Designs and dimensions for major structures were researched, modelled, tested and proven at the Cooma site. Indeed, it has been said that “the incalculable was determined” thanks to the skill, dedication and energy of these engineers and scientific staff.
The fluid mechanics laboratory was one of six specialist laboratory buildings where the research was undertaken. The complex was further utilised by the Snowy Mountains Authority (the successor to the SMHEA) and then the Snowy Mountains Engineering Corporation (SMEC) from 1970 until 2010.
Five of the laboratory buildings were demolished in 2019, leaving the fluid mechanics laboratory as the landmark reminder of a brilliant past.

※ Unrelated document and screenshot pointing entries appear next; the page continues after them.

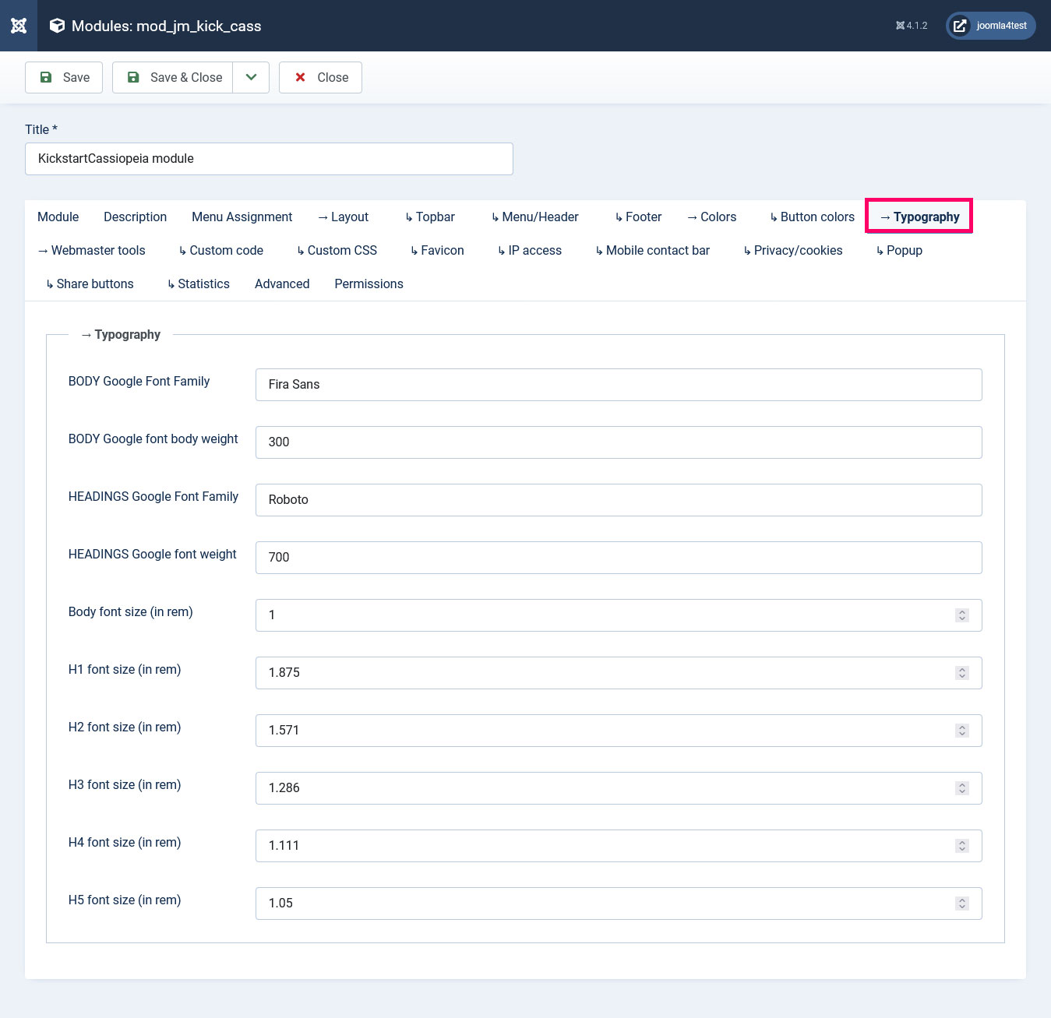Screen dimensions: 1051x1018
Task: Focus the BODY Google Font Family field
Action: point(618,385)
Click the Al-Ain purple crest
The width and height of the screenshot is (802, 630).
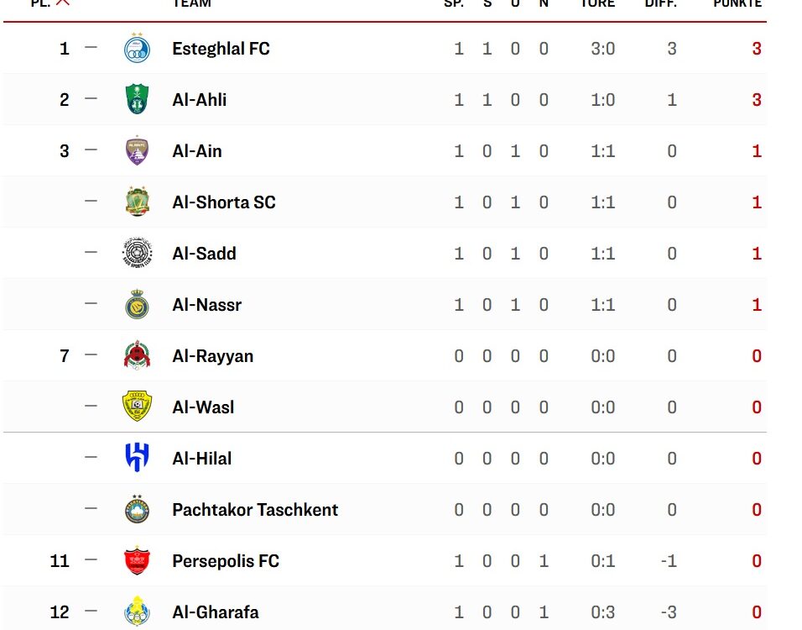coord(137,150)
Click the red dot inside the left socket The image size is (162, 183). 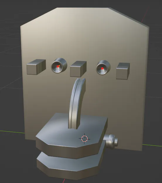pos(58,67)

The Snowy Technical Centre Working Group was established in mid-2016 to represent community interest in the site. It became an incorporated entity under the Associations Incorporation Act 2009 on 22 March, 2022, and is now known as Hydro1 Heritage Centre Incorporated.

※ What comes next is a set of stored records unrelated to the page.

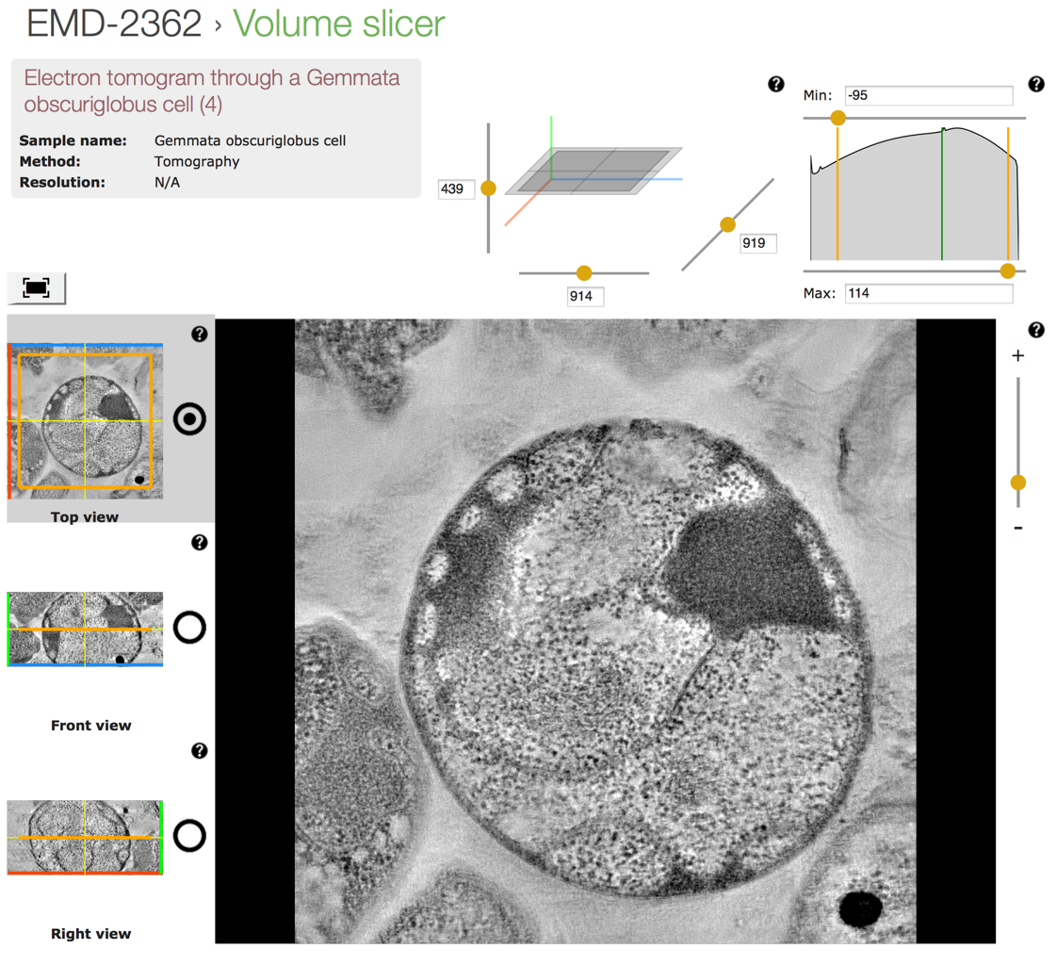
Task: Select the Front view radio button
Action: (190, 628)
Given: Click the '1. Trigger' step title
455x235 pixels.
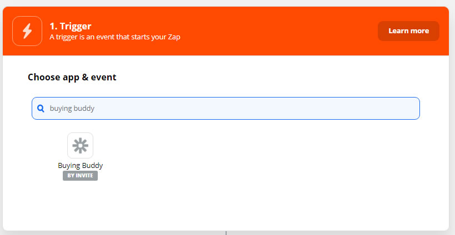Looking at the screenshot, I should [71, 26].
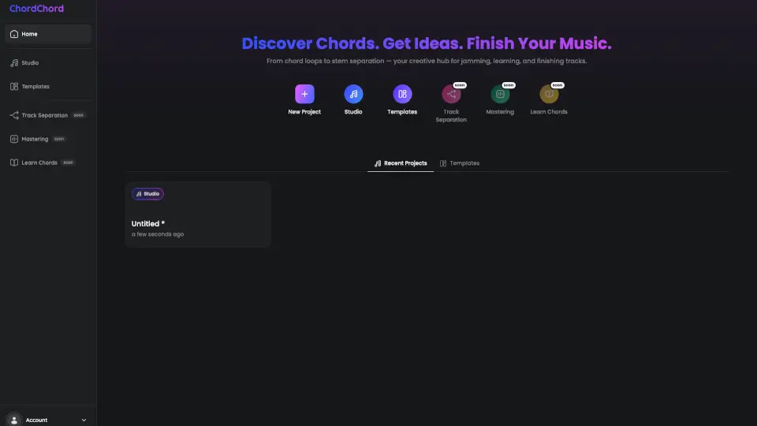This screenshot has width=757, height=426.
Task: Select the green Mastering icon
Action: point(500,94)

The working group comprised members of the Cooma-Monaro Historical Society, Cooma and Monaro Progress Association, former SMA and SMEC staff, and interested residents of Cooma and the Snowy Mountains region.
The group’s initial intention was to reflect and represent community interest in the preservation of the fluid mechanics laboratory, however, it soon became clear that conservation of the associated cultural, social and technological histories of the building and the region itself was needed.

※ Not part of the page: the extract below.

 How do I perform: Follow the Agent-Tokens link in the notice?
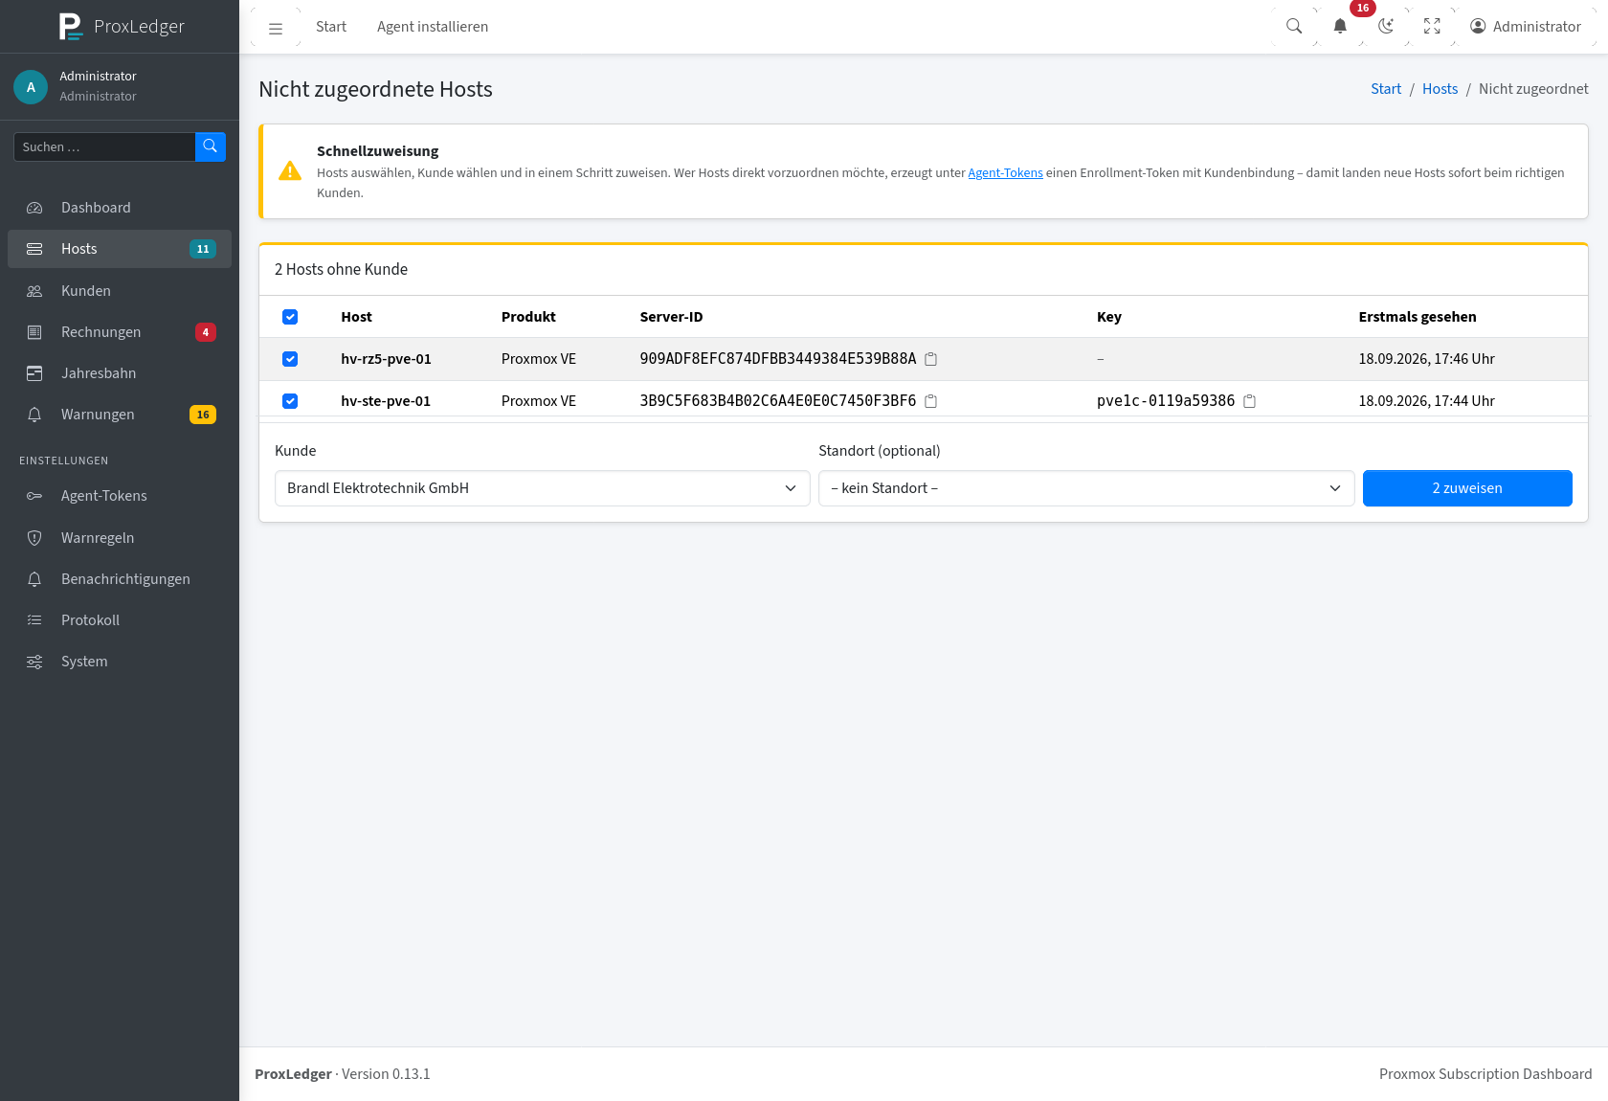[x=1005, y=173]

In 2018, SMEC and the Snowy Monaro Regional Council cooperated in financing a feasibility study for a proposed heritage centre.
Hydro1 Heritage Centre Inc is proceeding towards the realisation of its vision, in consultation and with the support of SMEC, Australia and New Zealand as the owner.
The next steps include the formation of a not-for-profit organisation, Hydro1 Heritage Centre Limited, for the benefit of the community and public and the advancement of education and culture.
The recent registration of the interim incorporated body, Hydro1 Heritage Centre Incorporated, will allow members to move ahead with further proposals and seek and obtain funding, grants and public donations.
In the medium term, it is proposed to establish a not-for-profit public company limited by guarantee to enter a long-term lease arrangement with the property owner, SMEC Australia Pty Ltd.
Long-term plans are to redevelop the existing fluid mechanics building as a regional technological museum and heritage centre with visitor information, a gift shop and a cafe, optimising adjoining tourist attractions such as the Snowy Discovery Centre and the Snowy Scheme Museum, Adaminaby.
It would also provide a venue for temporary displays from other sources such as regional organisations, the Powerhouse Museum, and individual collectors. Ultimately, the centre would result in the creation of a science, technology, engineering and mathematics (STEM) educational hub, with links to tertiary educational institutions including TAFE and universities.
It would also provide local employment opportunities and create a positive workplace culture and training facility.
The centre would become a town and regional hub for organisations such as the Cooma-Monaro Historical Society, the MAGIC Multicultural Group, the Snowy Monaro Arts Council and U3A.